### JOB 1:
Reproduce the passage on Halliburton and Cheney word for word, from "Brown & Root –" up to and including "company proposals (3).".

### DOCUMENT SEGMENT:
▬▬▬▬▬▬

Brown & Root – Murphy LLC, a joint venture equally owned by Halliburton's Brown & Root Energy Services business unit are involved in a controversial pipeline construction, the so-called Bolivia – Brazil Gas Pipeline Project. Brazilian environmental groups, Defense of Pantanal Association and Brazilian Institute of Cultural Heritage have expressed concern over the project. Trade unions in both countries have expressed anger over the private sector role in the project. Several environmental groups from the United States, have asked why the project is proceeding without allowing communities to respond to the company proposals (3).

Cheney is a member of a group called COMPASS (Committee to Preserve American Security and Sovereignty) that is affiliated with the conservative George C. Marshall Institute. COMPASS members including Cheney wrote to President Clinton in 1998 to protest the Kyoto climate change treaty, concluding with the Zinger that Kyoto appeared to be "nothing more than a 'feel good' public relations ploy." (4)


Cheney once drew parallels between his role as CEO of Halliburton to his role as defense secretary. Addressing the Gulf Coast Association of Geological Societies convention in Corpus Christie in 1998, he stated; "In the oil and gas business, I deal with many of the same people." (5) With a $45.5 million stake, he is the company's biggest individual stockholder. Last month he sold 100 000 shares of stock for an estimated $5.1 million, cashing in on the high price of oil. The company has also been active on the political front giving almost $200 000 in the 2000 Republican campaign.

▬▬▬▬▬▬

### LISTED ENTRIES:
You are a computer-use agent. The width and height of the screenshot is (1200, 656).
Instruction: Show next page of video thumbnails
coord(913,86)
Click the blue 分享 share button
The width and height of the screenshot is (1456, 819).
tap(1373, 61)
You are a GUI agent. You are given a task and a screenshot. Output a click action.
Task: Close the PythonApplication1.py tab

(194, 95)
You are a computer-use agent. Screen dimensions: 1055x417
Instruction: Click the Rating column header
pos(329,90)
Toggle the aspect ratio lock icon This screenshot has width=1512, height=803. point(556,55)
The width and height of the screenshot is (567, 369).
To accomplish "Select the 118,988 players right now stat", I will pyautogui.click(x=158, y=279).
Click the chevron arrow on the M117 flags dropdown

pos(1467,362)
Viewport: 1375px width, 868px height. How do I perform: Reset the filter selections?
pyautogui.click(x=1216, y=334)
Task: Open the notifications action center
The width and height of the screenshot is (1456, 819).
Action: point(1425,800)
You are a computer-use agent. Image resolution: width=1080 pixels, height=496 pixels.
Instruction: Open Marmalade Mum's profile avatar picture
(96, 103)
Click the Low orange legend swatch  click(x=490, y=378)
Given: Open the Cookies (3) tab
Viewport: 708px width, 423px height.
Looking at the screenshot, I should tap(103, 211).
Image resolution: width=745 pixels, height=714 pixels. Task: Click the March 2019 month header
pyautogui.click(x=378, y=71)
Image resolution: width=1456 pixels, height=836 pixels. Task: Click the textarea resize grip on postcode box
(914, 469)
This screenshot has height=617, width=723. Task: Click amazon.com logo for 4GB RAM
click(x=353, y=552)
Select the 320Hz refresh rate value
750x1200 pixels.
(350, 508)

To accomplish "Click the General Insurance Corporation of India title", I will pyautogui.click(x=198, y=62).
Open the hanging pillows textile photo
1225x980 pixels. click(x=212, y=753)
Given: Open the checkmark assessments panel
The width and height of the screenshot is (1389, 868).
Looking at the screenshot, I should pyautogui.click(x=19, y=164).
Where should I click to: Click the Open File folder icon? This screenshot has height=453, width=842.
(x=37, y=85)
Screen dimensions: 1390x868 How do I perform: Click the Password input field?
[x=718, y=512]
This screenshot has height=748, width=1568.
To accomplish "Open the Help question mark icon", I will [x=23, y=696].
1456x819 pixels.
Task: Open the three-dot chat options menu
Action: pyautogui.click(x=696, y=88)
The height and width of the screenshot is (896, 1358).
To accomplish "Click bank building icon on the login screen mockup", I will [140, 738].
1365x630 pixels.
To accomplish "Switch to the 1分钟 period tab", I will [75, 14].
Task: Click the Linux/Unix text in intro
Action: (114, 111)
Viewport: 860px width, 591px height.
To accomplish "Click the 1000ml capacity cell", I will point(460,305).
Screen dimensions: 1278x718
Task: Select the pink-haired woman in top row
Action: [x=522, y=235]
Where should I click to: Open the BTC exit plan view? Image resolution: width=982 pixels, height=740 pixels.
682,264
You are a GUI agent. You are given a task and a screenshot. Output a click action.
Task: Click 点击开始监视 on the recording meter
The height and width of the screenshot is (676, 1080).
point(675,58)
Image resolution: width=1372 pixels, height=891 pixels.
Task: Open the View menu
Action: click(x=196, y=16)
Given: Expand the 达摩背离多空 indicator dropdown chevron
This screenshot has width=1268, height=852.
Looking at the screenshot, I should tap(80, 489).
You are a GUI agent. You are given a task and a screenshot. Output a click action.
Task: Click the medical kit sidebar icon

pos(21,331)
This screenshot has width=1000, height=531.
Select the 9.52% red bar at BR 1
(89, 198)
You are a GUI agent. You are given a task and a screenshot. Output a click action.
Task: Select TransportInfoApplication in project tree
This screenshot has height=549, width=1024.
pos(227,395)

▬▬▬▬▬▬

### JOB 2:
Write out the records exactly, from their first line up to and including the line with "pos(1467,362)".

### CORRECT RESULT 1:
Brown & Root – Murphy LLC, a joint venture equally owned by Halliburton's Brown & Root Energy Services business unit are involved in a controversial pipeline construction, the so-called Bolivia – Brazil Gas Pipeline Project. Brazilian environmental groups, Defense of Pantanal Association and Brazilian Institute of Cultural Heritage have expressed concern over the project. Trade unions in both countries have expressed anger over the private sector role in the project. Several environmental groups from the United States, have asked why the project is proceeding without allowing communities to respond to the company proposals (3).

### CORRECT RESULT 2:
You are a computer-use agent. The width and height of the screenshot is (1200, 656).
Instruction: Show next page of video thumbnails
coord(913,86)
Click the blue 分享 share button
The width and height of the screenshot is (1456, 819).
tap(1373, 61)
You are a GUI agent. You are given a task and a screenshot. Output a click action.
Task: Close the PythonApplication1.py tab

(194, 95)
You are a computer-use agent. Screen dimensions: 1055x417
Instruction: Click the Rating column header
pos(329,90)
Toggle the aspect ratio lock icon This screenshot has width=1512, height=803. point(556,55)
The width and height of the screenshot is (567, 369).
To accomplish "Select the 118,988 players right now stat", I will pyautogui.click(x=158, y=279).
Click the chevron arrow on the M117 flags dropdown

pos(1467,362)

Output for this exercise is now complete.